その大江健三郎の講演を最初に聴いたのは、まだ20代の半ば。岡山市民会館で「文藝春秋社主催の講演会」た。午後にあったので仕事をお休みして行った記憶があり、テープレコーダで録音もした。今では許されないことだ。原水禁大会で講演すると聞けば、ヒロシマまでカメラ片手に行ったりもした。
そんな大江健三郎だが、その後何度か講演を聴く機会を得ている。講演を聞く度に、笑いを取るなどして、文章とは違ってとても聞きやすくなっている。
そんな大江健三郎が、今年の4月9日に「鎌倉・九条の会」が主催した『憲法のつどい2011 井上ひさしの言葉を心にきざんで』で、講演している。その講演録が、岩波ブックレット『取り返しのつかないものを、取り返すために 大震災と井上ひさし』(7月発行)と題されて出版されている。
その中に、大江健三郎の「九条を文学の言葉として」として、収録されている。この講演の中で、大江は「井上さんは、『難しいことをやさしく』と言うでしょう。
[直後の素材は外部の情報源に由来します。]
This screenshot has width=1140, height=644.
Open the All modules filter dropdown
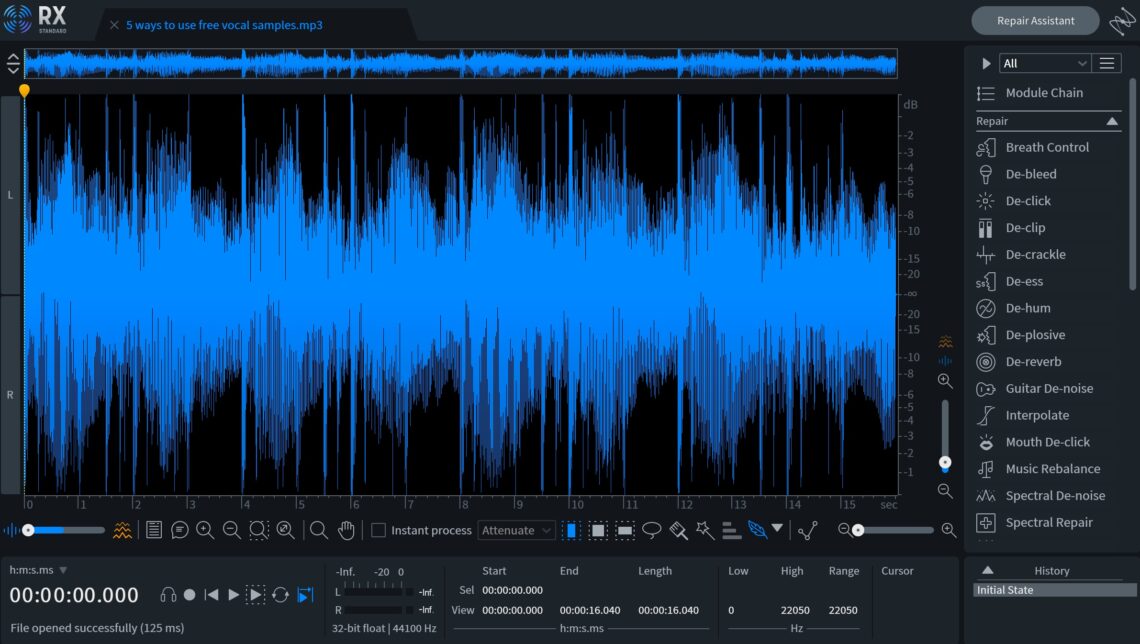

私は、机の前に座ると『やさしいことを難しく』書くんです」と語って、笑いも取っている。
そして大江健三郎は子どもの頃に、お母さんに「憲法がいい。九条というところがいい。九条の『希求する』がいい」と言ったエピソードも紹介している。
それにしても、大江健三郎がこの講演の中で、井上ひさしや井上ひさしの著作『父と暮らせば』について語っている。興奮するほどに感動した。